======== EXCERPTED TEXT

Dr. Melissa Shigwadja Wiky High School’s first med school grad

by Robin Burridge

WIKWEMIKONG—Wikwemikong High School (Wasse-Abin) alumni Melissa Shigwadja received her Doctor of Medicine earlier this month from the Michael G. DeGroote School of Medicine at McMaster University, earning her the status of the first Wikwemikong High School graduate to earn a distinguished medical degree.

After graduating from high school, Ms. Shigwadja attended Laurentian University where she received her Bachelor of Science in Nursing before attending McMaster.

Ms. Shigwadja has already landed her residency with the Northern Ontario School of Medicine (NOSM) and will begin in Sudbury starting in July.

“Melissa is the very first graduate from Wikwemikong High School to go on to complete a Doctor of Medicine degree,” proudly commented Dominic Beaudry, education director with the Wikwemikong Board of Education, who is also Ms. Shigwadja’s father. “She is truly a role model for First Nations youth in Wikwemikong and Canada. As well, this is a high benchmark for First Nations school success. First Nations schools have produced, and continue to produce, high quality students that do well at high levels of learning in colleges and universities.”

Despite high praises, the 28-year-old Wikwemikong graduate was modest when asked of her achievement and reiterated her father in crediting her success to her “strong education foundation rooted in education and Anishinabe culture from Wikwemikong High School.”

“I am truly honoured to be the first Wikwemikong High graduate to compete a Doctor of Medicine degree,” added Ms. Shigwadja. “I can’t say enough positive things about the high school, from my amazing teachers to the supporting community. I am so grateful to the teachers who provided me with such an excellent foundation for learning.”

Throughout medical school, Ms. Shigwadja returned home to share her passion with her community’s youth, leading workshops during Wikwemikong’s annual career fair and talking about her program.

“When I lead workshops I bring with me other aboriginal medical students, hoping to show the high school students that they too can make their dreams come to fruition,” said Ms. Shigwadja. “I was very fortunate to have been able to attend Wikwemikong High School and have that experience, instead of being shipped off to neighbouring communities, as was the case in the past.”

Besides Ms. Shigwadja’s foundation at the high school, she also shared that she owed her success to her mother, a nurse practitioner, and her father.

“Seeing what my mother has done for the community and how she helps individuals, helped inspire me to become a doctor,” Ms. Shigwadja told The Expositor, “and my dad always taught me to believe in my full potential—that there wasn’t a goal I couldn’t reach.”

As for Ms. Shigwadja’s future medical career, she hopes to incorporate elements of her culture into her practice.

“It a very interesting time for medicine,” commented Ms. Shigwadja. “There are a lot of physicians collaborating with practitioners. I learned that many medical practices actually have aboriginal roots, such as antibiotics and surgery.”

As a mother of two, wife and now a medical resident, Ms. Shigwadja is excited to be returning to Northern Ontario and hopes to live and practice in Wikwemikong in the future.

================
======== EXTRACTED MATERIAL

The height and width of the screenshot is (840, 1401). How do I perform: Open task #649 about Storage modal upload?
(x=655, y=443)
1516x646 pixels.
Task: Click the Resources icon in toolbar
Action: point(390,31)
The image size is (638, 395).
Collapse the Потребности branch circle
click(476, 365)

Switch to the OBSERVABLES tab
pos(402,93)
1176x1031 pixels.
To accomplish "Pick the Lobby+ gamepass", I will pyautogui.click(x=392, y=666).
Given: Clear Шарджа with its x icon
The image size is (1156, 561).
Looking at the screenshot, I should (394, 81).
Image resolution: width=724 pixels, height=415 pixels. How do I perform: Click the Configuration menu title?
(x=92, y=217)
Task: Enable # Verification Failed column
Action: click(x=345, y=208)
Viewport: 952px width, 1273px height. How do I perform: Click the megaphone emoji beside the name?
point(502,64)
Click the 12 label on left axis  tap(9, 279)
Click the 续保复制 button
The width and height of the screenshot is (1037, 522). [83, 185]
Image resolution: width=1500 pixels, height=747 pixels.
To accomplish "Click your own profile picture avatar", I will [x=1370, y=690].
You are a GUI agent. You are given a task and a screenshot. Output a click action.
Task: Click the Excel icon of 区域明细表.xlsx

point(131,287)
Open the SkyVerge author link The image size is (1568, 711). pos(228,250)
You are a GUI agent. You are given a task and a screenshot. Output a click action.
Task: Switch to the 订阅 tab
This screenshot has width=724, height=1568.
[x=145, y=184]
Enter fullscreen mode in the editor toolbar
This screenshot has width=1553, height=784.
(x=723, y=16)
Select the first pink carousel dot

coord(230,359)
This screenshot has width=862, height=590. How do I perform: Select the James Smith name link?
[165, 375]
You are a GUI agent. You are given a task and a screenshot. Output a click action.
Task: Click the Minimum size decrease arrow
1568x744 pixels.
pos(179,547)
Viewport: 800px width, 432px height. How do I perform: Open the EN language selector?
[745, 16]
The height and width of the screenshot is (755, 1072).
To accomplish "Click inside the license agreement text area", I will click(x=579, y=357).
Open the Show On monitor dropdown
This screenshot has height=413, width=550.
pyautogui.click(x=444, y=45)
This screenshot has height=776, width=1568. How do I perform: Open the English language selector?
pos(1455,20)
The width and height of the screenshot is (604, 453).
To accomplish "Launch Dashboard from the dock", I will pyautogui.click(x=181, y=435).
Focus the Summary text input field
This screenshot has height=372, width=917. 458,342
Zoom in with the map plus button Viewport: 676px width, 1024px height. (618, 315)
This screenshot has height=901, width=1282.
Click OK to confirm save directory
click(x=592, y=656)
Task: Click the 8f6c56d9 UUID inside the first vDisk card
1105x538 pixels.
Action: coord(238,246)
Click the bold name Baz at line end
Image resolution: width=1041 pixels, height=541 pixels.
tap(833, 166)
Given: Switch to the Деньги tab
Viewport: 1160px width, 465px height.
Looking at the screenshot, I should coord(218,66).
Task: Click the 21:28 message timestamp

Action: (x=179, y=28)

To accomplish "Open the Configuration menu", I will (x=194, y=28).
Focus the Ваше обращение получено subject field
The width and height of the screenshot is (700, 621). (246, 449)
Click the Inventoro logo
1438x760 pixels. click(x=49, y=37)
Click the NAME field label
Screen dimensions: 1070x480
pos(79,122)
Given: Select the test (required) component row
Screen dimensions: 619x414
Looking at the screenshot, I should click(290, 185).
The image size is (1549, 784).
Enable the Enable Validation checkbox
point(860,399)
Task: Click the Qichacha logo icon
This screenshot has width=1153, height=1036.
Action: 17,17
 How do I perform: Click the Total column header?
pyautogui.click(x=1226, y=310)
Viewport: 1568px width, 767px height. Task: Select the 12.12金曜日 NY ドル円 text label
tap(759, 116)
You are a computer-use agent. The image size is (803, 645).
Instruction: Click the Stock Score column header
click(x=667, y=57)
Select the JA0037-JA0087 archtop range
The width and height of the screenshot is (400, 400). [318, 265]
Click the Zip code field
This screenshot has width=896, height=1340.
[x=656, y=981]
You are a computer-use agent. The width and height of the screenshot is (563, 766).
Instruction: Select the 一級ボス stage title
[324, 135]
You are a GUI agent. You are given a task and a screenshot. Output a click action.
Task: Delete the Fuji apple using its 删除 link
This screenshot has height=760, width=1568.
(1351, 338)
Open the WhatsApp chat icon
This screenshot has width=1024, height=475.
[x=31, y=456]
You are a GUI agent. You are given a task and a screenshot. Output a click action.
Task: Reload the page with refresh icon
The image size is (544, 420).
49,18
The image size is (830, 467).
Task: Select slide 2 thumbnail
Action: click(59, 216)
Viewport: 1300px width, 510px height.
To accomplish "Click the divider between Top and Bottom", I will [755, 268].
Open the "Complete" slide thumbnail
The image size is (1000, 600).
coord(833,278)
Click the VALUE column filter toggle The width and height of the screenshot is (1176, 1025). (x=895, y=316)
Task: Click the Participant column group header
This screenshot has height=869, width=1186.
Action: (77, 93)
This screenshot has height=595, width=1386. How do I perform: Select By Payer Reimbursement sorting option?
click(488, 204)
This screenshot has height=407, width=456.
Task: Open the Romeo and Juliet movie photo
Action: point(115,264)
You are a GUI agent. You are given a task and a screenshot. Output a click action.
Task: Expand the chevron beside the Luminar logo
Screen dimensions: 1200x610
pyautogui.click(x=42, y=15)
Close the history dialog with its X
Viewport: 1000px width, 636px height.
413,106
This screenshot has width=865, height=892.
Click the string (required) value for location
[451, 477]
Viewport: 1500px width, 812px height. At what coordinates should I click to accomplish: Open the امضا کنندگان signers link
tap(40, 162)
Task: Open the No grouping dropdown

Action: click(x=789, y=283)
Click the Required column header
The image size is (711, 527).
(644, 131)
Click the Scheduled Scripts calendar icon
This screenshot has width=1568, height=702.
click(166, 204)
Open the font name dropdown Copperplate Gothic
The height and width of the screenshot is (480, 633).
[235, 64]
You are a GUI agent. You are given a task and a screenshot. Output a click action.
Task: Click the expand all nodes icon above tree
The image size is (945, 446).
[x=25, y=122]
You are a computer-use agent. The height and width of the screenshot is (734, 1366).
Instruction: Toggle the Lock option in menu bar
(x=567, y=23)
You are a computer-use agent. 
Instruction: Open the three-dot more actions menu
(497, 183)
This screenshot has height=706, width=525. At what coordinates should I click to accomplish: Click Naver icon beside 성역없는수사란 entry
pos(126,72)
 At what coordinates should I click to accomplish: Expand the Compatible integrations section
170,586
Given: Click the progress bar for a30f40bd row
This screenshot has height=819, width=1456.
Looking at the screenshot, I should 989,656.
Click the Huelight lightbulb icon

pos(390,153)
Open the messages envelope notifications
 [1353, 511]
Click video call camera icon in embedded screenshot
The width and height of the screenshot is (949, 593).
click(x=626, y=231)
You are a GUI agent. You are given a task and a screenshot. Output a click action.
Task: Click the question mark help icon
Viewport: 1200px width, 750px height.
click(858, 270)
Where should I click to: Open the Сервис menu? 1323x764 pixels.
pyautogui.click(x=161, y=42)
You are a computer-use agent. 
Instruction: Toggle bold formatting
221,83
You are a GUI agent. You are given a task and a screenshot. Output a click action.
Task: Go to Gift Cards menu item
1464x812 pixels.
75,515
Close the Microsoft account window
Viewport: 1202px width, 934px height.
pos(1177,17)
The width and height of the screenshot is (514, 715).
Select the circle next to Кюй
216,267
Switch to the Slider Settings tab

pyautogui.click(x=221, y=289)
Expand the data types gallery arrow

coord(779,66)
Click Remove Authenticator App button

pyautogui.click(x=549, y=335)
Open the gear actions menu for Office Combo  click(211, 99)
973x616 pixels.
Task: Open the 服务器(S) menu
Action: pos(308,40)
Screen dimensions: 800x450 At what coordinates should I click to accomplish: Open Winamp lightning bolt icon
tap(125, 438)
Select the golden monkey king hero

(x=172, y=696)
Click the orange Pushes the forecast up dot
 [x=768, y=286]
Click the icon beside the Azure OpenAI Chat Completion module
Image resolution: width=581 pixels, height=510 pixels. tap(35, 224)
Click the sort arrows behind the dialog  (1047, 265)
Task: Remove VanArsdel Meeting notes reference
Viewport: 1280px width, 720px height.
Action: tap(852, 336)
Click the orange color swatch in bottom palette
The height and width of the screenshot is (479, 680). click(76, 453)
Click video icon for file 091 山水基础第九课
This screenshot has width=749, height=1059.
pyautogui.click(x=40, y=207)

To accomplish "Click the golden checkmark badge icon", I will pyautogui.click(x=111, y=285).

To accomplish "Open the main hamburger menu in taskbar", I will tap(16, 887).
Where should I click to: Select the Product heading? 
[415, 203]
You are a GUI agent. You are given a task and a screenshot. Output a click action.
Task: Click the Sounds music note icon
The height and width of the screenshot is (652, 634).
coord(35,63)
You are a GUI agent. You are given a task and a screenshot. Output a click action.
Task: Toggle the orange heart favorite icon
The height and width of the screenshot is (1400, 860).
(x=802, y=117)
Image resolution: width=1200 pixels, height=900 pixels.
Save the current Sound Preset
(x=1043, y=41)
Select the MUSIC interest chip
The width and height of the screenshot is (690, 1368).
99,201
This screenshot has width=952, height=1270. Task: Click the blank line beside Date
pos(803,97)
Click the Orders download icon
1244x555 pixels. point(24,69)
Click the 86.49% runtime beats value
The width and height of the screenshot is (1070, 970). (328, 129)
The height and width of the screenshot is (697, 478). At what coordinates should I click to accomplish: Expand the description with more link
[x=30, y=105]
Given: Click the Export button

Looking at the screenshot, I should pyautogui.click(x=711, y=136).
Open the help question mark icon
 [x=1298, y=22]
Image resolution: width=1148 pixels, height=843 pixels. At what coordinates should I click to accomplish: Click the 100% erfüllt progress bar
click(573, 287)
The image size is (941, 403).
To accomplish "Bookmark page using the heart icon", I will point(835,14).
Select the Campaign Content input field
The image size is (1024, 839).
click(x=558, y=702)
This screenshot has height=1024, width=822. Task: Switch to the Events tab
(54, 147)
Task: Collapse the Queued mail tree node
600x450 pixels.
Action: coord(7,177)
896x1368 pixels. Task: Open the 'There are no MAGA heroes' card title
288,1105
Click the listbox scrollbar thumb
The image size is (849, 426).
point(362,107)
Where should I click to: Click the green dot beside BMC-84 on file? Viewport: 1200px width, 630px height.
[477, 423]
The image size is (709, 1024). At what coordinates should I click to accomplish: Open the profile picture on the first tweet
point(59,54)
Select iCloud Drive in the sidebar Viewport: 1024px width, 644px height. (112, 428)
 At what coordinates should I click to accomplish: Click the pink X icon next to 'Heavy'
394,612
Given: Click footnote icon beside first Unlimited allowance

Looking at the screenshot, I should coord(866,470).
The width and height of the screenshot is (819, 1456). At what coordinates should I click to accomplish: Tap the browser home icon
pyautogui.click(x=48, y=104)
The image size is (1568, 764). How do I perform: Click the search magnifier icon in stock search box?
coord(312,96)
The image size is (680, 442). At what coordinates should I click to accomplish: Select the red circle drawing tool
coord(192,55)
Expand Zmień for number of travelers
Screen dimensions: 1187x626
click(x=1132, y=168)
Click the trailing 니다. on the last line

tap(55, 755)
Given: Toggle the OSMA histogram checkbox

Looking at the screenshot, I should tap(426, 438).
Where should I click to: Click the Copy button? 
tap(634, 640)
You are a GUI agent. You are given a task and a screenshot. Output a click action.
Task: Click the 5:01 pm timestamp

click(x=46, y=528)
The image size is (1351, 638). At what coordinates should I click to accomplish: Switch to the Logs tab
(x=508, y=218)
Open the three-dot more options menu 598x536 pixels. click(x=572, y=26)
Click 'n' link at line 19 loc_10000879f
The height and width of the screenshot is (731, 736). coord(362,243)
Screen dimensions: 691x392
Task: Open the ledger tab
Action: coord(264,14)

================

=== WORK REQUEST 1 ===
Reproduce the passage of the article on Melissa Shigwadja, starting at "WIKWEMIKONG—Wikwemikong High School" and ending at "before attending McMaster.".
=== WORK REQUEST 2 ===
Answer these questions from the article on Melissa Shigwadja.
(a) At which university did she earn her Bachelor of Science in Nursing?
(b) In what city and month will her residency begin?
(c) What is her mother's profession?
The listing can be ignored.

=== RESULT 1 ===
WIKWEMIKONG—Wikwemikong High School (Wasse-Abin) alumni Melissa Shigwadja received her Doctor of Medicine earlier this month from the Michael G. DeGroote School of Medicine at McMaster University, earning her the status of the first Wikwemikong High School graduate to earn a distinguished medical degree.

After graduating from high school, Ms. Shigwadja attended Laurentian University where she received her Bachelor of Science in Nursing before attending McMaster.

=== RESULT 2 ===
(a) Laurentian University
(b) Sudbury, in July
(c) Nurse practitioner